Quanto à imputação subjectiva, cabe ver os art. 8 no Capitulo II e art. 13 do Capitulo III. Aqui, ficarão obrigados ao ressarcimento de danos (que surjam com culpa ou negligencia) que venham ocorrer os particulares que prossigam actividades não constantes no Anexo III do RJRDA. Quanto à imputação objectiva, quer o Capitulo II, quer o Capitulo III, nos art. 7 e 12, respectivamente, do RJRDA, que remetem para o Anexo III do referido diploma, contêm esta responsabilização objectiva, i.e., independentemente de haver culpa, o facto de determinados particulares prosseguirem as actividades referidas no Anexo III, responderão pelos danos daí decorrentes. Também aqui temos uma realidade bicéfala, ou seja, tanto temos mecanismos de imputação subjectiva (que exige culpa do agente) como de imputação objectiva (dispensando o requisito da culpa do agente).

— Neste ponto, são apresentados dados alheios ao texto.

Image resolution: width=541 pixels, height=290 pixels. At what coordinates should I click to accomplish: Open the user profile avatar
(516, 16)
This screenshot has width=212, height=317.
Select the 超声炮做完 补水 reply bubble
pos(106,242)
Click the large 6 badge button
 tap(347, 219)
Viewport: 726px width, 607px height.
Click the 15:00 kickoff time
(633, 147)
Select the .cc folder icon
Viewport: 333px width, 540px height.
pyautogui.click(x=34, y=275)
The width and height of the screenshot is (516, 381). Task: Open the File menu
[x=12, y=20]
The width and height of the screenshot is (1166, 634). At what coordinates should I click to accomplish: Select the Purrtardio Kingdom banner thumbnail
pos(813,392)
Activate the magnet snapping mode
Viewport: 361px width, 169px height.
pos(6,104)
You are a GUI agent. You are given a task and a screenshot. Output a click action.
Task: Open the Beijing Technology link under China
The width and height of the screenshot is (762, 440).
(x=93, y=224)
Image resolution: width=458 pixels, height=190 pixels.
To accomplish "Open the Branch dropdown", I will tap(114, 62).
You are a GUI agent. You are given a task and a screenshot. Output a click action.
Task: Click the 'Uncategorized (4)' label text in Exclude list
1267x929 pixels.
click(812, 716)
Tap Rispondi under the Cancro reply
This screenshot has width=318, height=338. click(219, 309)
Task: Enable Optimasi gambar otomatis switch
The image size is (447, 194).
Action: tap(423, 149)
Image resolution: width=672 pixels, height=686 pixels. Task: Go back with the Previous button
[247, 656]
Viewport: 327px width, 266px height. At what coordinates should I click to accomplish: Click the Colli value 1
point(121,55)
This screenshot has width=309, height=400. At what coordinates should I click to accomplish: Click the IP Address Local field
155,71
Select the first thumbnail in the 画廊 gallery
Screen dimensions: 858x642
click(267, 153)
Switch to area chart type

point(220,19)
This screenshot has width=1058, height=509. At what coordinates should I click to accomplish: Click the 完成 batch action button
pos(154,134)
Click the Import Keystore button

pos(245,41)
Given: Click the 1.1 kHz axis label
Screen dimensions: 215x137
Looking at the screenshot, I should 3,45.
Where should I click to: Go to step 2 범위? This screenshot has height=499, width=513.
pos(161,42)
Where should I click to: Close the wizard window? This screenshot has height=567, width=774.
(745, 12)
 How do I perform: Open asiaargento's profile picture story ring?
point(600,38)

E. Chegados ao fim deste breve excurso,  será que podemos dizer que, fez bem o legislador ao constituir um regime de dupla vertente?

Se nós atendermos à necessidade e actualidade dos valores que compõem o Direito do Ambiente, dir-se-á que, quanto mais amplos forem as “armas de combate” a lesões a esta realidade comunitária, mais “aconchegado” estarão os vários componentes naturais. Contudo, também é de reconhecer, que essa mesma amplitude pode levar a conflitos e conjugações difíceis de resolver, isto mesmo numa lógica intra-sistemática, dentro do próprio regime (in casu) do D.L. 147/2008. Mas, apesar do que fora consagrado pelo legislador neste diploma, creio que estamos perante um regime sólido com capacidade de ir mais além, nomeadamente, no que toca a alguns bens não tutelados pelo Capitulo III do referido Decreto-Lei. E convém acentuar que, mais uma vez, o Direito da União Europeia em termos de Direito do Ambiente se afigura como uma importante fonte no que toca à defesa deste bem jurídico comunitário.

Bibliografia consultada:

  • ANTUNES, Tiago, "Da natureza juridica da responsabilidade ambiental" in  A responsabilidade civil por dano ambiental: Actas do colóquio, coord. Carla Amado Gomes e Tiago Antunes, ICJP, 2009;
  • LEITÃO, Menezes, "A responsabilidade civil por danos causados ao ambiente" in A responsabilidade civil por dano ambiental: Actas do colóquio / coord. Carla Amado Gomes e Tiago Antunes, ICJP, 2009;
  • SILVA, Vasco Pereira da, Verde Cor de Direito, Lições de Direito do Ambiente”, Almedina, 2ª Reimpressão da Edição de 2002.